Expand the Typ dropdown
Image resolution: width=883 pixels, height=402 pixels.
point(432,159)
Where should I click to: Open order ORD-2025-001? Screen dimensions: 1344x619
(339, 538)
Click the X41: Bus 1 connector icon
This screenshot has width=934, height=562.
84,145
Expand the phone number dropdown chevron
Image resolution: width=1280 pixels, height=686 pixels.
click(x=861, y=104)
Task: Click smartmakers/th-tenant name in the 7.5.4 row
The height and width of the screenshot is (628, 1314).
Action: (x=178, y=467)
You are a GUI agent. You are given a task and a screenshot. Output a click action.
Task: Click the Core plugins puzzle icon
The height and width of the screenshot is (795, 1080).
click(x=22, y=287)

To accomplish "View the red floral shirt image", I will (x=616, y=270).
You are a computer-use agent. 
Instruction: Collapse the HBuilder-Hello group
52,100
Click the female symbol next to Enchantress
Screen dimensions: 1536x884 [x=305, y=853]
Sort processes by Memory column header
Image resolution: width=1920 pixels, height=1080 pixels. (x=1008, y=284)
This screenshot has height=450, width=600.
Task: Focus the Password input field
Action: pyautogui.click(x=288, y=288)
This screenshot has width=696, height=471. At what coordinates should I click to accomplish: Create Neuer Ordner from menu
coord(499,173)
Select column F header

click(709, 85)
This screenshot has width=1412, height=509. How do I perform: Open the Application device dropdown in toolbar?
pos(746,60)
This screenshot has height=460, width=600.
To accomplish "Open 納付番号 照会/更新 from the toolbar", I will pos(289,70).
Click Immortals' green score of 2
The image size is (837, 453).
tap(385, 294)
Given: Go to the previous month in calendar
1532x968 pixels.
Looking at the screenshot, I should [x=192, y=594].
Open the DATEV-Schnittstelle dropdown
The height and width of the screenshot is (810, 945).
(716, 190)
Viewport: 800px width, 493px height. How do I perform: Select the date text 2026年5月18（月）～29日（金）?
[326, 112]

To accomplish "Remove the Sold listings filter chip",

+++++

> [Your goal]: Copy out the rows above, from the first line through the line that contains "click(x=22, y=287)", keeping every line unchanged.

> [Response]:
Expand the Typ dropdown
Image resolution: width=883 pixels, height=402 pixels.
point(432,159)
Where should I click to: Open order ORD-2025-001? Screen dimensions: 1344x619
(339, 538)
Click the X41: Bus 1 connector icon
This screenshot has width=934, height=562.
84,145
Expand the phone number dropdown chevron
Image resolution: width=1280 pixels, height=686 pixels.
click(x=861, y=104)
Task: Click smartmakers/th-tenant name in the 7.5.4 row
The height and width of the screenshot is (628, 1314).
Action: (x=178, y=467)
You are a GUI agent. You are given a task and a screenshot. Output a click action.
Task: Click the Core plugins puzzle icon
The height and width of the screenshot is (795, 1080).
click(x=22, y=287)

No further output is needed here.